The Politics of Labor: A Critique of American Radical Social Thought by a Canadian Labor Spokesman in 1887
Published: December 1975© 1975
292 Pages, 6.00 x 9.00 in
Ebook - PDF
1886 witnessed the height of a period of violent industrial strife in North America. In that year the eight-hour day movement culminated in Chicago's notorious Haymarket Riot. Both the Trades and Labor Congress of Canada and the American Federation of Labor became firmly established and held their first annual meetings; the Knights of Labor were at their peak. Unemployment, working dislocation, and social unrest were focusing public attention on the abuses of the emerging industrial system.

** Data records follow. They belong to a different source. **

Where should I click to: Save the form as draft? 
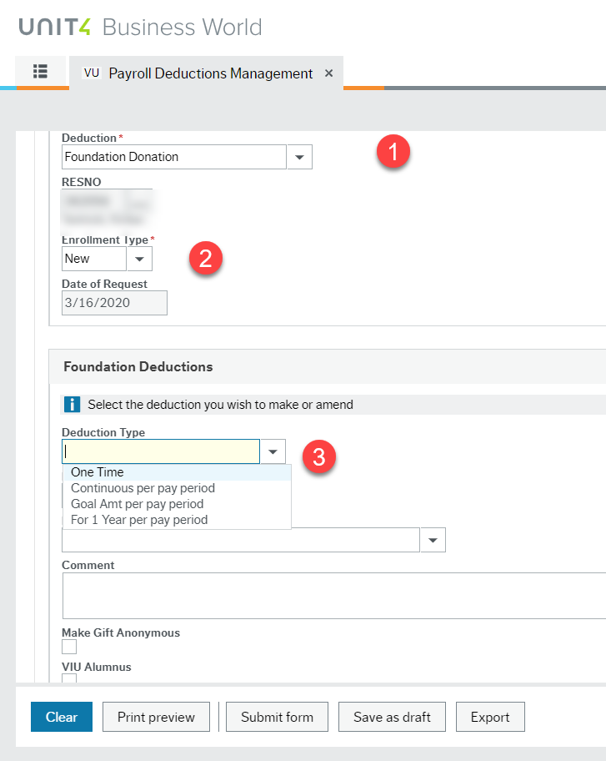click(392, 717)
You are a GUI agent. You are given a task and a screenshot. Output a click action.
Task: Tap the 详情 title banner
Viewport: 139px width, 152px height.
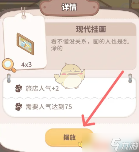pos(69,7)
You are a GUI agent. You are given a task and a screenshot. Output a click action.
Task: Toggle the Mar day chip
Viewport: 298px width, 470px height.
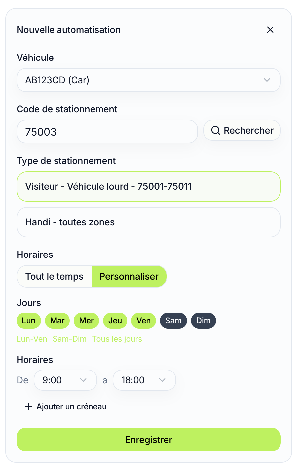point(57,321)
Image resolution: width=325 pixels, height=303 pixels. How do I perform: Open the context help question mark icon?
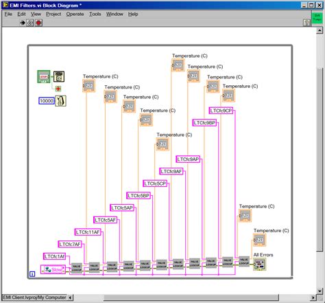[x=306, y=23]
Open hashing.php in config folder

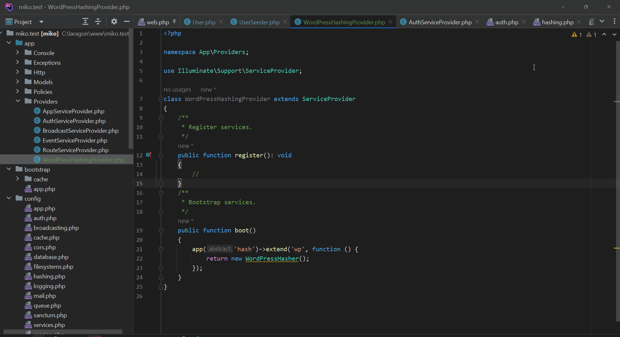[49, 276]
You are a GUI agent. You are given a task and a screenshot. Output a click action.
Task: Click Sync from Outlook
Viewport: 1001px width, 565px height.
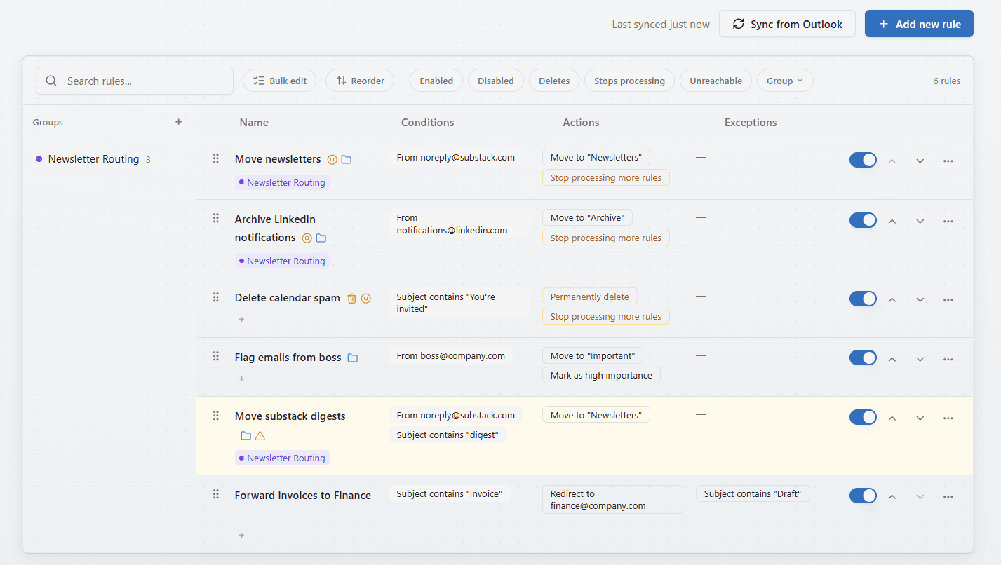[787, 23]
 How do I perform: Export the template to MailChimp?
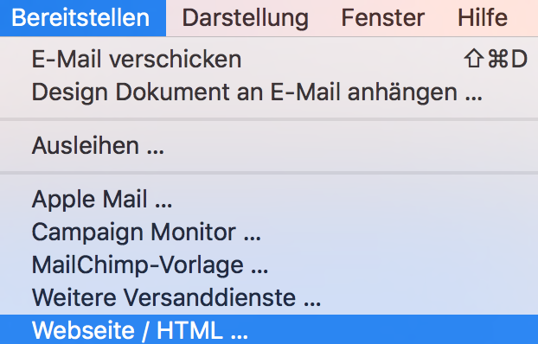pyautogui.click(x=269, y=264)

Those with power -- the big business monopolies -- were exploiting those without, and the various levels of government seemed unable or unwilling to intervene. It was all too evident that wealth and progress were for the few, and poverty and alienation were for the many. What were the cases of this inequality, and how could the balance be restored? This was the 'Labor Question' that engaged the imagination of so many writers in the 1880s, men such as Henry George, Laurence Gronlund, Edward Bellamy -- and T. Phillips Thompson. Thompson was one of the leading spokesmen of the Canadian labor and socialist movements for over three decades. This book presents a distillation of his thought in a constructive critique of the American political and economic system. Time has proved Thompson a prophet: much of what he advocated in The Politics of Labor has come to pass in the years since 1886.